(Your assignment):
Please copy the lines below, exactly as they are, from the one with "The height and width of the screenshot is (769, 1568)." through the one with "The height and width of the screenshot is (889, 1280).", and leave out the pictures.

[Screenshot grounding data]
════════

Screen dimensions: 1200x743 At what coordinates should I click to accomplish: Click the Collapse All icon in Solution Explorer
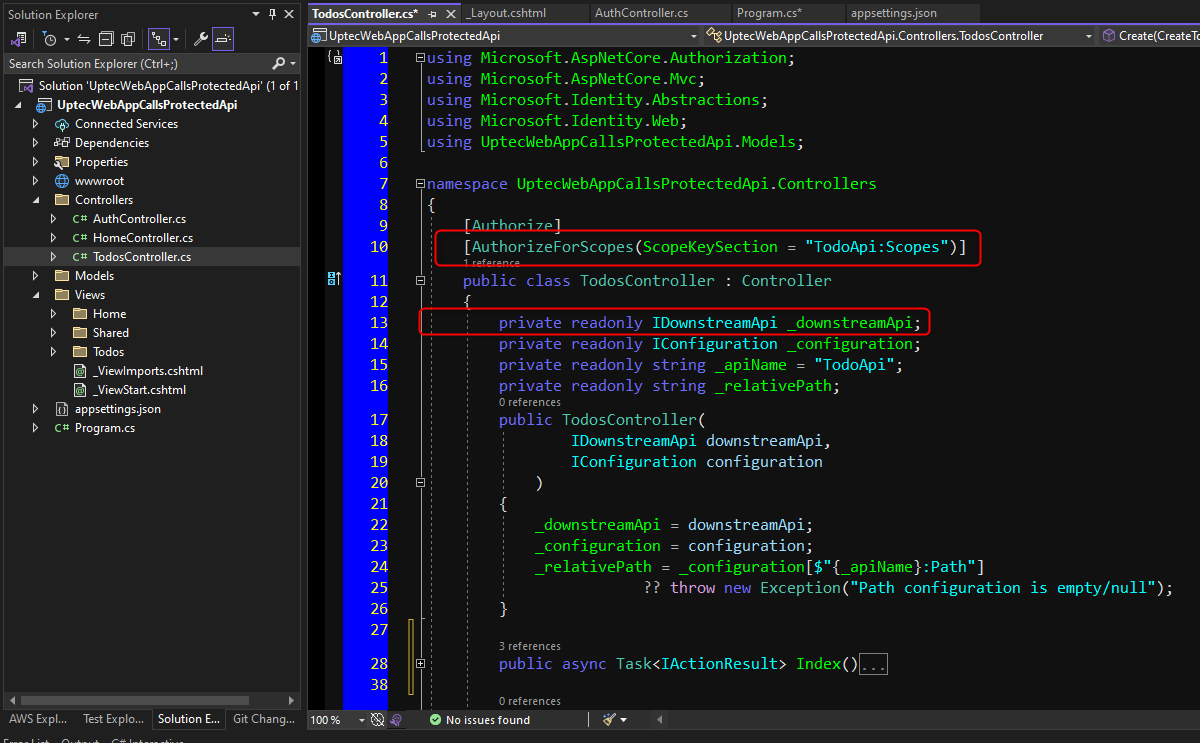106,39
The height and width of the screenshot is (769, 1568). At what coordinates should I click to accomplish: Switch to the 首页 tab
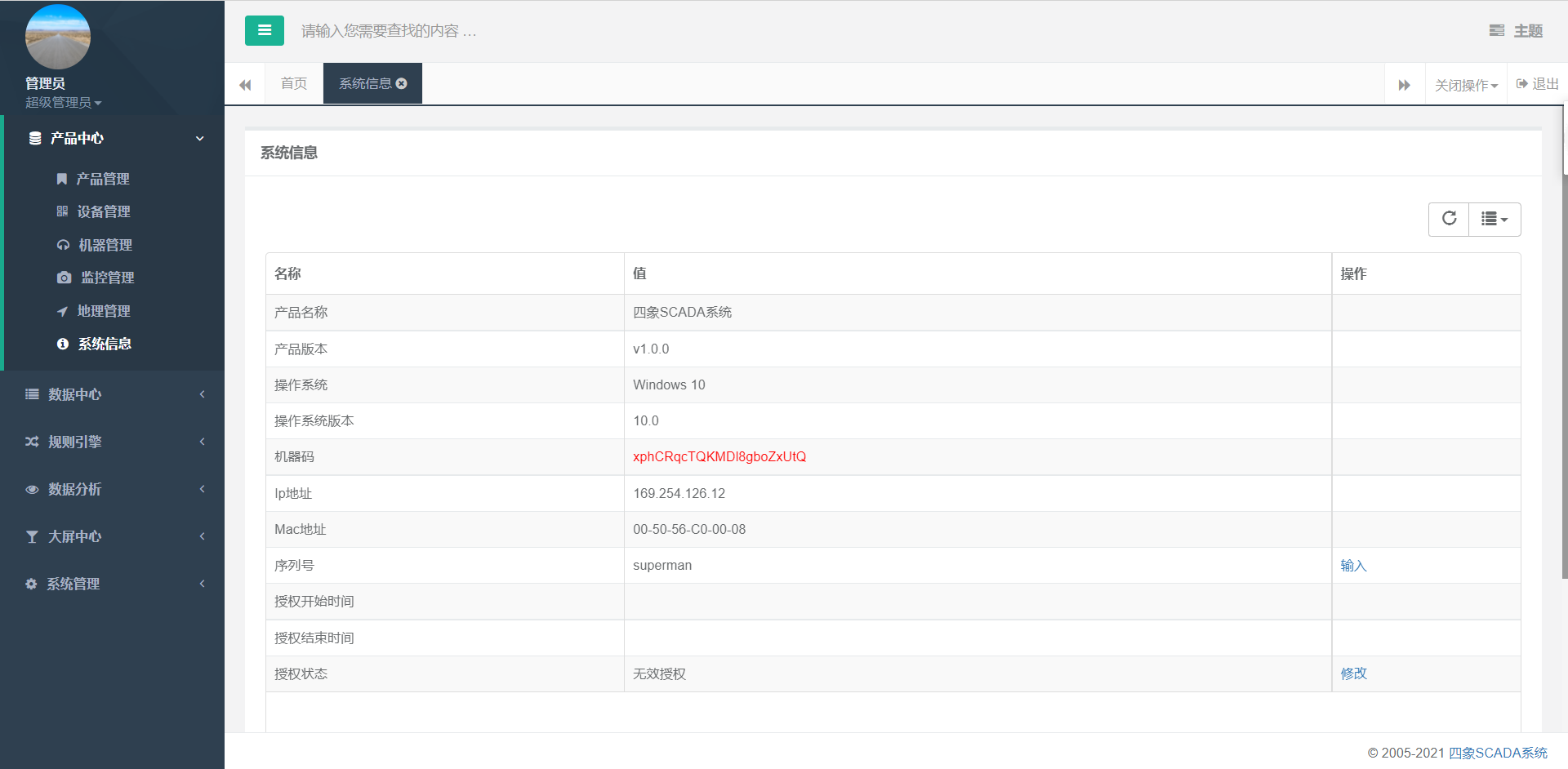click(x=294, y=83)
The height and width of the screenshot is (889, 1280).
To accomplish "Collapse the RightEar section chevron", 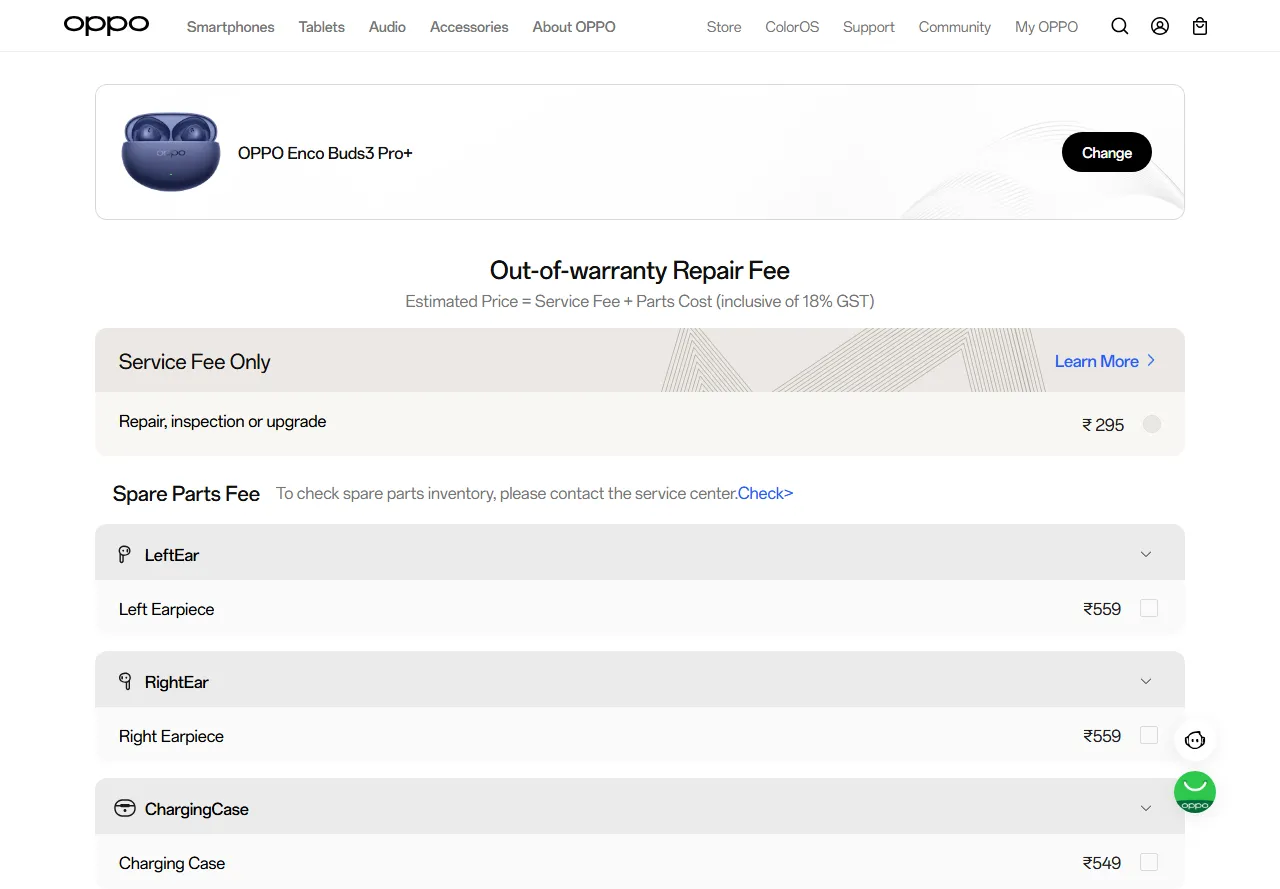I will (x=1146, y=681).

════════

(Exercise solution):
The height and width of the screenshot is (769, 1568). At what coordinates should I click to accomplish: Switch to the 首页 tab
click(x=294, y=83)
The height and width of the screenshot is (889, 1280).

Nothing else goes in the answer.